Material availability was more than adequate and there were few production bottlenecks. Demand was fairly muted as converters were well stocked and bought only what they really needed for current production.
Initial blow moulding contracts settled €20/tonne higher in August with rollovers for other product, despite the €21/tonne rise in ethylene. Blow moulding tightened due to production restrictions and lack of imports.
In July, the propylene feedstock continued its uptrend trend, rising €75/tonne. PP sellers initially targeted a price increase equal to the feedstock cost but were forced to step back from their initial hike request as a result of mixed demand and adequate supply. Copolymer injection grades registered the strongest gain, up €70/tonne, with homopolymer injection up €65/tonne and homopolymer film grades up €60/tonne.
Demand registered a slight uptick for certain industries following an easing of the lockdown restrictions, but automotive remained subdued. Packaging suppliers tended to be well stocked and baulked at the higher prices being asked.

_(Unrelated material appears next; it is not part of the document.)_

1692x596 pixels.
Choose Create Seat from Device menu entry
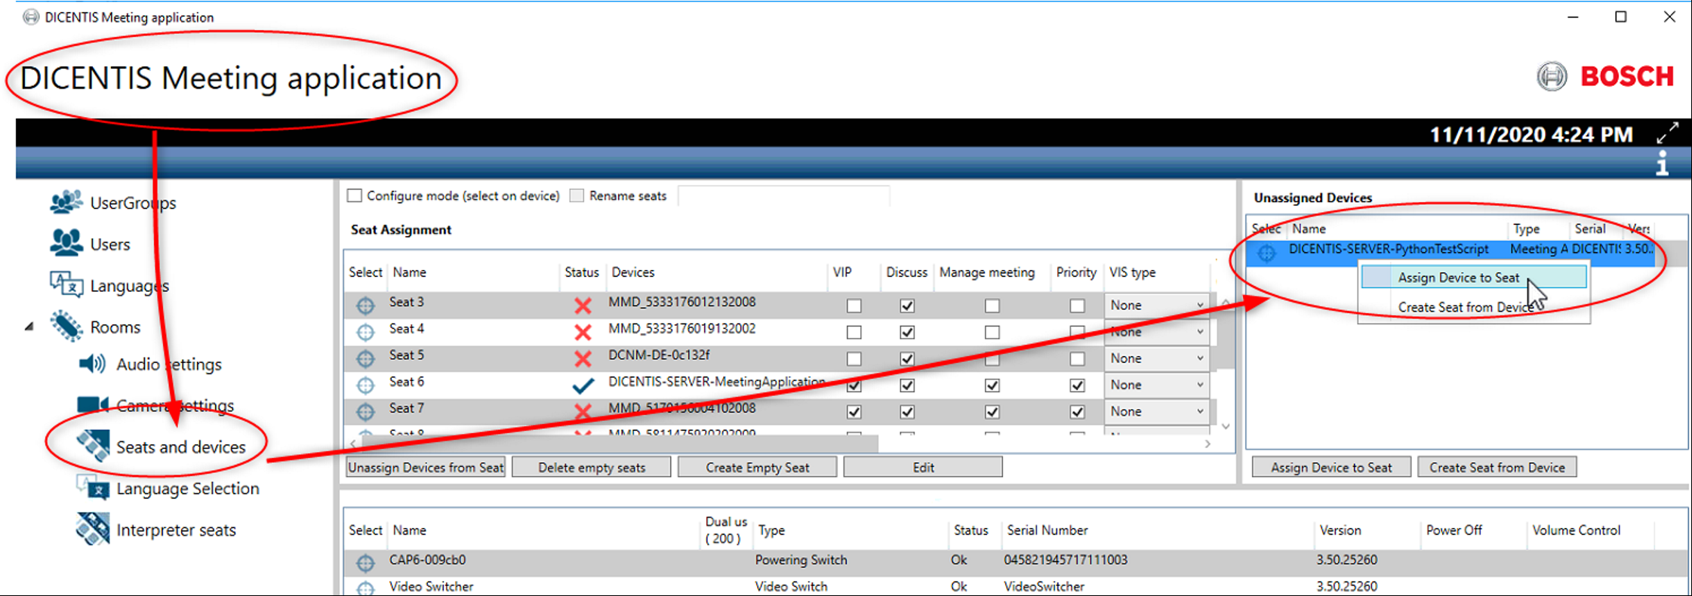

In August, PP producers called for price hikes of €40/tonne and contracts settled slightly higher than the €27.5/tonne rise in the propylene contract price on tightening availability. Buying activity was expected to pick up later in the month.
The styrene reference cost continued trending upward in July following protracted negotiations, eventually settling €86/tonne higher compared to the previous month. Polystyrene producers initially planned to raise notations at least in line with the feedstock cost rise. However, weak demand forced producers to push back on this price target and much smaller gains of around €65/tonne were achieved.

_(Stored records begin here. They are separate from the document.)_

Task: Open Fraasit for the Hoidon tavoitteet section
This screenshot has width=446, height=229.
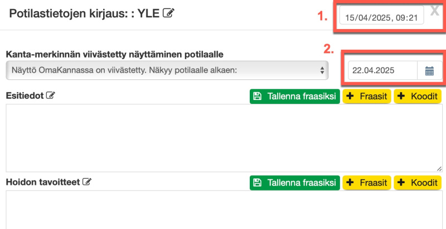Action: 367,183
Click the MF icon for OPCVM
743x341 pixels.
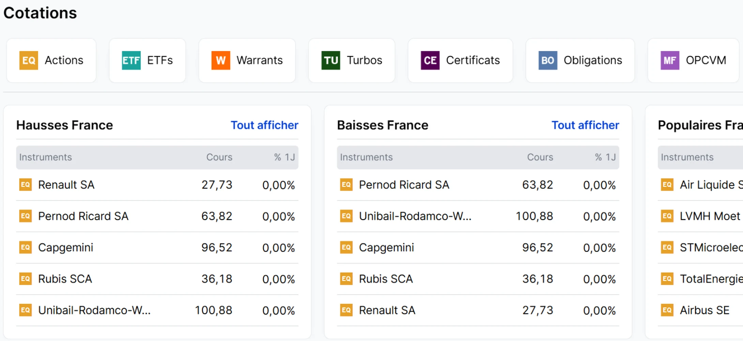coord(670,60)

PS is well supplied and producers were able to meet the slack demand ahead of the holiday season. Producers also built up stocks ahead of the upcoming plant maintenance season. Converters’ stocks were adequate and high prices deterred any additional buying requests.
PS producers targeted a price rise of €20/tonne in August following the €4/tonne increase in styrene monomer costs. Converters fought for a rollover but were unable to prevent deals from settling with a small price rise.

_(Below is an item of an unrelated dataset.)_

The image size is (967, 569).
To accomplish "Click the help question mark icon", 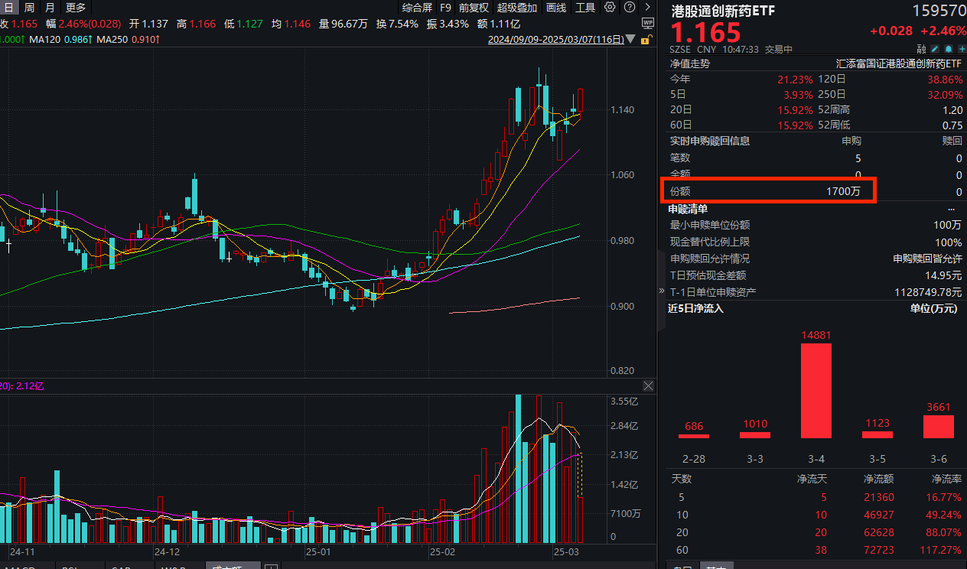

PVC suppliers initially targeted a price rise of €60/tonne for July contract negotiations after the ethylene contract settled €84/tonne higher. However, PVC base material notations mostly settled €45/tonne higher, which was slightly more than the pro-rata additional ethylene cost. Flexible PVC compounds were also influenced by a rise in plasticizer costs.
PVC output was impacted by production issues at several plants, but overall producers were able to meet agreed contract volumes. Demand improved following an easing in the lockdown restrictions across the continent.
After the August ethylene contract settled €21/tonne higher, some European PVC producers initially targeted price increases of up to €25/tonne, pointing to healthy demand across various sectors and tightening supply for going beyond 50% of the ethylene hike. By mid-month, most contracts were settling with an increase of €15/tonne or slightly beyond.
In July, European PET producers announced planned price increases ranging between €20-40/tonne reflecting a rise of €25/tonne in their cost base and a need to improve profit margin. However, weak demand as a result of the coronavirus pandemic constrained produces’ plans to raise contract prices beyond the cost rise. Freely-negotiated PET contract prices mostly settled around €15/tonne higher compared to June.
While hygiene container demand was strong, beverage bottle sales remained weak. PET demand was however supported by customers’ ongoing need for security, prompting them to give preference to European goods, import offers were rarely taken up. Production lines in Europe continued to run at good operating rates in most cases.
In August, PET opened with price rollovers to small gains as a result of more stable upstream costs, low demand and competitively-priced import offers.